What are reciprocity agreements and why do they matter?
- Reciprocity Agreements and Their Importance:
- Reciprocity agreements play a crucial role when making 13th Directive VAT refund claims.
- Each EU Member State has different rules and conditions for VAT refunds.
- One of the conditions that EU Member States may require is a reciprocity agreement.
- A reciprocity agreement ensures that VAT is refundable only when a similar tax is refundable for local businesses in the applicant’s country.
- Pre-Brexit and Post-Brexit Scenarios:
- Before Brexit, UK businesses could make VAT refund claims through the EU VAT Refund Directive (8th Directive).

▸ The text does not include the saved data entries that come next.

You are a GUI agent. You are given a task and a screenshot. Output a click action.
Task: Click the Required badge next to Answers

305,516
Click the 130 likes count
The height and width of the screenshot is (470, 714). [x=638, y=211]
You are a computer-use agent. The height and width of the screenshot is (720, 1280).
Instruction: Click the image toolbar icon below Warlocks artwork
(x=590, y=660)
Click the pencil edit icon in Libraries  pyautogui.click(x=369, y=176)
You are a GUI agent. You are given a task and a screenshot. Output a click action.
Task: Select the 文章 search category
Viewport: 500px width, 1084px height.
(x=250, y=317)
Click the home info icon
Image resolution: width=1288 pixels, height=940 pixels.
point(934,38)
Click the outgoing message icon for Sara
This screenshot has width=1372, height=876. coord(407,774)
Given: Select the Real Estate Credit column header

- Post-Brexit, the UK falls within the 13th Directive Refund Scheme as a non-EU business.
- The Free Trade and Cooperation Agreement between the UK and EU does not specifically address reciprocity in VAT refund claims.
- Current Reciprocity Agreements:
- Official announcements regarding reciprocity agreements with the UK have been made by Germany, Italy. Spain, and Hungary.
- Ongoing discussions exist between the UK and other EU Member States.
- HMRC (Her Majesty’s Revenue and Customs) states that they will refuse a claim only if the reciprocal country has a scheme for refunding taxes but refuses to allow UK traders a refund.
- HMRC is willing to allow VAT recovery in the UK for EU businesses, provided UK businesses receive the same treatment as the EU.
- Importance of Reciprocity:
- Most EU Member States require reciprocity when making VAT refund claims.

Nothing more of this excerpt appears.